Bu âyetin yorumu sırasında Hz. Mûsâ’nın Allah’ı görme arzusu ile Hz. Muhammed’in burada yaşadığı olay arasında bir mukayese yapılır ve Hz. Mûsâ örneğinde dağ dayanamayıp parçalandığı ve kendisi de bayılıp yere düştüğü halde bu olayda sidre ve Resûl-i Ekrem açısından böyle bir durumla karşılaşılmadığı hatırlatılır. 18. âyetteki “Hiç kuşkusuz o, ...görmüştü” anlamındaki cümlede öznenin Hz. Peygamber olduğu açıktır; fakat onun neyi gördüğünü şu mânalardan biriyle açıklamak mümkündür: a) Rabbinin âyetlerinden en büyüğünü, b) Rabbinin en büyük âyetlerinden bir kısmını, c) Rabbinin en büyük âyetlerini gördü. Bunlardan ilk mânayı tercih eden müfessirlerden bazıları bunu Cebrâil’i görmesi şeklinde açıklamışlar, bazıları da Hz. Peygamber’in rabbini görmüş olması ihtimali üzerinde durarak bu konuyu geniş biçimde tartışmışlardır. İbn Abbas’tan meşhur olarak nakledilen rivayette Peygamber’in rabbini gözüyle gördüğü belirtilirken, kendisine bu konuda soru sorulan Hz. Âişe bu ihtimali reddetmiştir. İbn Mes‘ûd ve Ebû Hüreyre’den meşhur olarak nakledilen rivayet de bu yöndedir. İslâm âlimleri bu rivayetleri Allah’ın zâtı, sıfatları ve görülmesine ilişkin âyet ve hadislerle birlikte değerlendirerek iki eğilimi de savunan açıklamalar yapmışlardır. Bazı âlimler Hz. Peygamber’in Allah’ı gözüyle değil kalbiyle gördüğü, Allah’ın zâtının değil sıfatının tecelli ettiği gibi telifçi yorumlar ortaya koymuşlardır. Bu noktada unutulmaması gereken bir husus da, anlatılan oluş ve tecellilerin farklı bir âlemde, farklı varlık boyutunda, farklı şartlar içinde gerçekleşmiş olmasıdır; dolayısıyla bu bir iman konusudur.

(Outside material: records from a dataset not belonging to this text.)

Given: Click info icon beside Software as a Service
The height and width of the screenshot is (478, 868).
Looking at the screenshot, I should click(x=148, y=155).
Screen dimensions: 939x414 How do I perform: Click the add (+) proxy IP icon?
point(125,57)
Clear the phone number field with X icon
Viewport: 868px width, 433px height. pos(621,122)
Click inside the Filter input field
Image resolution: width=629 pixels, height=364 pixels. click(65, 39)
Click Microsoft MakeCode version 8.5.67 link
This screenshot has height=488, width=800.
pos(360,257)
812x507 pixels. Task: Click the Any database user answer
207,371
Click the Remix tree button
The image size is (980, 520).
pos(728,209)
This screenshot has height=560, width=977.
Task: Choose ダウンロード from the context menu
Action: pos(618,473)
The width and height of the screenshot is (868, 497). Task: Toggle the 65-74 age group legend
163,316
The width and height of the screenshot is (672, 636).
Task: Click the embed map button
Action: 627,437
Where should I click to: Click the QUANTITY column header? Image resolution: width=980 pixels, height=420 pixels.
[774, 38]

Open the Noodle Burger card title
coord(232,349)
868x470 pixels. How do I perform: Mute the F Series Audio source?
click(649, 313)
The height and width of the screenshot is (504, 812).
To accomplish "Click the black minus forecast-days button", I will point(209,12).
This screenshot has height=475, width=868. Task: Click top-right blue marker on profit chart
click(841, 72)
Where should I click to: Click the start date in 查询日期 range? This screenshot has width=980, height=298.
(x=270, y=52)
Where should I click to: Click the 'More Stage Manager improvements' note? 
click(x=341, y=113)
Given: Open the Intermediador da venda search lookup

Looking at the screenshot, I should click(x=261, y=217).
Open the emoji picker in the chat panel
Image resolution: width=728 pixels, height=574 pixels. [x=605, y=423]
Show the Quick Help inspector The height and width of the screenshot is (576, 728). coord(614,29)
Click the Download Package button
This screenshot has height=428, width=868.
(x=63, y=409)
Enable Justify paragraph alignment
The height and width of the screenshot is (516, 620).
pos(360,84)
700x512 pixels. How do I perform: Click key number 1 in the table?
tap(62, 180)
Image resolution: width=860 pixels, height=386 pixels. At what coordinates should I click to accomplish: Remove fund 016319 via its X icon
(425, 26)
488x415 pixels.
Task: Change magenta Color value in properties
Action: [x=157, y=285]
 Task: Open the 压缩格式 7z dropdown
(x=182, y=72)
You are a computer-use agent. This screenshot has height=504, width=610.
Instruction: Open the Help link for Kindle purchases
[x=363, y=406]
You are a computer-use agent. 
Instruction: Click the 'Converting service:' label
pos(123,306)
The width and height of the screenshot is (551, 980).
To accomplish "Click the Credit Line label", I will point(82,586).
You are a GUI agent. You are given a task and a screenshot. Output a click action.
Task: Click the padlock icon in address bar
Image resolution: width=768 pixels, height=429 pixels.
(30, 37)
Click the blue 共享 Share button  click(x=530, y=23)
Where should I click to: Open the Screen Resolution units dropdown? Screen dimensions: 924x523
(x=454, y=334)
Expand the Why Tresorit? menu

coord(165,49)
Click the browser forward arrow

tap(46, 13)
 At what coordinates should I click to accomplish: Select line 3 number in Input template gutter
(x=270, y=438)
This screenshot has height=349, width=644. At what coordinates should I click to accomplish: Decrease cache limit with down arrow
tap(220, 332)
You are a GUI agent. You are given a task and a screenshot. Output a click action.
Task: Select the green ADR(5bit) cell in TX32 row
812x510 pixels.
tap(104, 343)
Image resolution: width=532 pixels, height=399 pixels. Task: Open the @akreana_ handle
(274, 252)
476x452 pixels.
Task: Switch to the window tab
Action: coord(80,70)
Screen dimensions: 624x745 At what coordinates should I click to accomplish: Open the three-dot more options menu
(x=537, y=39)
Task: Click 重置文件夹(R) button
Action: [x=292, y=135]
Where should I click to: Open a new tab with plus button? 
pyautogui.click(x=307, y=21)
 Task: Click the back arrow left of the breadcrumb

Elmalılı’nın sûrenin, başından buraya kadarki kısımla ilgili yorumları verirken ara ara kaydettiği ve önemli bulduğumuz kendi tercihiyle ilgili düşüncelerini şöyle toparlamak mümkündür: Resûlullah, Cebrâil’i Kur’an’ın her inen parçası esnasında, hangi sûrete girmişse öyle görüyordu. Gerçek sûretinde ise bir defa mi‘racdan önce gördü, o vakit Cebrâil Resûlullah’a inmişti. Bir kere de mi‘racdan inerken gördü, bunda Resûlullah Cebrâil’e doğru iniyordu ve Cebrâil sidretü’lmüntehânın yanında onu karşılıyordu. Hz. Peygamber namaz konusunda birkaç defa inip çıkmış olduğundan 13. Âyetteki “nezleten uhrâ” tamlamasını “son bir iniş” şeklinde düşünmek daha mânidar olur. Dolayısıyla ufukta istivâ etmeyi (doğrulmayı) Hz. Peygamber’in kendisine yapılan tâlim (öğretme) üzerine nübüvvet ilminde yükselip istikametini alması (en yüksek ufukta istivâ etmesi) şeklinde anlamak uygun olur. Cebrâil’in tâlimi üzerine Resûlullah en yüksek ufukta istivâ ile kalmamış, ondan sonra Allah Teâlâ’ya doğru yaklaşmıştır. Bu durumda 8. Âyetteki yaklaşmanın Resûlullah hakkında olduğu, cezbe (çekme) mânası içeren “tedellâ” fiiliyle de onun cezbedilmesinin yani aşağıdan yukarı doğru çekilip çıkarılmasının kastedildiğini, dolayısıyla burada mi‘raca işaret bulunduğunu söyleyebiliriz. 9 ve 10. âyetlerden de şu mâna çıkmaktadır: Mi‘racda Allah’ın has kulu olan arkadaşınız Muhammed (a.s.), o istivâdan sonra rabbine öyle yaklaştı ki, her vasıta ortadan kalktı yani mi‘racda Cebrâil dahi vasıta olmaksızın Allah Teâlâ kuluna her ne vahyetti ise vahyetti. 18. âyetten, Resûlullah’ın, Cenâb-ı Allah’ın rubûbiyyetini gösteren, mutlak egemenliği altındakilere ait hayretler uyandırıcı ve söz kalıpları içine sığmayacak nice delilleri veya en büyük delili gördüğü anlaşılmaktadır; şu halde bunun mahiyetini açıklamaya kalkmak bizim haddimiz değildir.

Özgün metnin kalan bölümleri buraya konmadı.